**EXERCISE BRIEF:**
What lines of the data include the string "title"? Copy them all.

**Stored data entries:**

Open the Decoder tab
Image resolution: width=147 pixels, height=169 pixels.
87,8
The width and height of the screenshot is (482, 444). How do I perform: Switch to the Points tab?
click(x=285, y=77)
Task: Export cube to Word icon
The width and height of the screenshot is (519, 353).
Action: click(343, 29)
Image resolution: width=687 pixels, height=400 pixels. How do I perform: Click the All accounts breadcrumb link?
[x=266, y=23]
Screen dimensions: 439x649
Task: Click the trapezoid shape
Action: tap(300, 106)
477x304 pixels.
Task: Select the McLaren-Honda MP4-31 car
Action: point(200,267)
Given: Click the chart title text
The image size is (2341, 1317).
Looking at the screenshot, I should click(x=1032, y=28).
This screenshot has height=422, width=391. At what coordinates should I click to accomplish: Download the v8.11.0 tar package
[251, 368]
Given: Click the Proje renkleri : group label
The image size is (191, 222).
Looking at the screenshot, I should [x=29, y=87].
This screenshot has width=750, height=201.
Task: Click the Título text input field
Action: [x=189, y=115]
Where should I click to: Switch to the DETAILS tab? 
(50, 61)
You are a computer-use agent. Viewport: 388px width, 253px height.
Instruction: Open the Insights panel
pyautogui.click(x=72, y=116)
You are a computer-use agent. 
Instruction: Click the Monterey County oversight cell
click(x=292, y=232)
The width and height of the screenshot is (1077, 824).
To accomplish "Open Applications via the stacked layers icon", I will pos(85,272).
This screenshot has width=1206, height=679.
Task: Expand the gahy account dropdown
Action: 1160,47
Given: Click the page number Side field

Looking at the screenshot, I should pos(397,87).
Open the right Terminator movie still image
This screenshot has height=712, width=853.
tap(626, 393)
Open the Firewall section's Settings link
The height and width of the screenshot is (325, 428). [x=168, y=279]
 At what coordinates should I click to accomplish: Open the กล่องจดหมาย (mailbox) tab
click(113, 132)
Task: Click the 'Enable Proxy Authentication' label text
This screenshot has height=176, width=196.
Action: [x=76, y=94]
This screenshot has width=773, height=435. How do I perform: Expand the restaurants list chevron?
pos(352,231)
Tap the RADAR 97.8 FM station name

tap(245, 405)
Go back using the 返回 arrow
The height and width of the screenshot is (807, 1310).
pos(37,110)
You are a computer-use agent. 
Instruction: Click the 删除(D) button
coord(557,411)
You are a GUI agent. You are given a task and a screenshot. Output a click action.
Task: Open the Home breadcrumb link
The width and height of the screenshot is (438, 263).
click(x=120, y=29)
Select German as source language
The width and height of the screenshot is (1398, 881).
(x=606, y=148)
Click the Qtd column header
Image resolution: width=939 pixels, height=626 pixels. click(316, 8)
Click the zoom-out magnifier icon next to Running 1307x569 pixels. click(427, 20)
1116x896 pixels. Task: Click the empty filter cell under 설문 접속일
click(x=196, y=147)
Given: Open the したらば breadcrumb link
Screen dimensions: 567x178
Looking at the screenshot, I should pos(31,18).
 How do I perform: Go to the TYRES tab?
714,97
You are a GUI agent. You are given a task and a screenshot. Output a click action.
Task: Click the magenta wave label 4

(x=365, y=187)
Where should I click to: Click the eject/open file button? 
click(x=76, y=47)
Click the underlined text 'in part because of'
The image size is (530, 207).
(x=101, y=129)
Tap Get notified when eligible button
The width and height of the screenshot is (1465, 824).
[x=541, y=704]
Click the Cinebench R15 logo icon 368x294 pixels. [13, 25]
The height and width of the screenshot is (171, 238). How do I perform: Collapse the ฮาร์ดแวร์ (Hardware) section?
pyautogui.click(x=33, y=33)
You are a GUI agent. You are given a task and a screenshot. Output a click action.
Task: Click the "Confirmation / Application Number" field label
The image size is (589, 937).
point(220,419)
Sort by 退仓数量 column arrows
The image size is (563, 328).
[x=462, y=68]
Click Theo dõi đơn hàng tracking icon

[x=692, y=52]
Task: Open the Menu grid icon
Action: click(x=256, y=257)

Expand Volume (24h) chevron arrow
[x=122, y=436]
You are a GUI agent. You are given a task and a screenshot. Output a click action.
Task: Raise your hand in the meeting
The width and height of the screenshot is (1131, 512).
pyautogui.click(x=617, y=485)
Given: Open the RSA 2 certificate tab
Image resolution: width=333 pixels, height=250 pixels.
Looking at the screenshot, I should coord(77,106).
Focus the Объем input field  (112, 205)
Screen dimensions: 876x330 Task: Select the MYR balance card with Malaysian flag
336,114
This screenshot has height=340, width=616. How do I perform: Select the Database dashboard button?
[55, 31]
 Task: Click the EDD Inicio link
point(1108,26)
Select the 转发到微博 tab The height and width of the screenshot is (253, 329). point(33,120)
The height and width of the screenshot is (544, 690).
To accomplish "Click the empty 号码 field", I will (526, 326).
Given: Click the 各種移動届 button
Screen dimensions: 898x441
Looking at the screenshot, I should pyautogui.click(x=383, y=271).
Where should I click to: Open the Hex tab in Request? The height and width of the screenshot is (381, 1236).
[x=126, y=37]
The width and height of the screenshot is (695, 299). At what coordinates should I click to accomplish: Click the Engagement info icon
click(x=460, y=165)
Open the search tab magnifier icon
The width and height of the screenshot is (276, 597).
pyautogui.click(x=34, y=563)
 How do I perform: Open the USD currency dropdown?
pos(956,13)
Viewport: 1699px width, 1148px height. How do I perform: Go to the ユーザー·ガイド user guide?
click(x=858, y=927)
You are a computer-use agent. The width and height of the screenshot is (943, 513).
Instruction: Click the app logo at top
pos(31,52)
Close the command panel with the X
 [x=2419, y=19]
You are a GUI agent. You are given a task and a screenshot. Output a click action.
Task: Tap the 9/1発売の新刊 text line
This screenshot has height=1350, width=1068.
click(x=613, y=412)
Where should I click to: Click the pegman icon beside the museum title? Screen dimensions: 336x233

**WRITTEN SOLUTION:**
Given: Click the chart title text
Where should I click to: Click the pegman icon beside the museum title? Screen dimensions: 336x233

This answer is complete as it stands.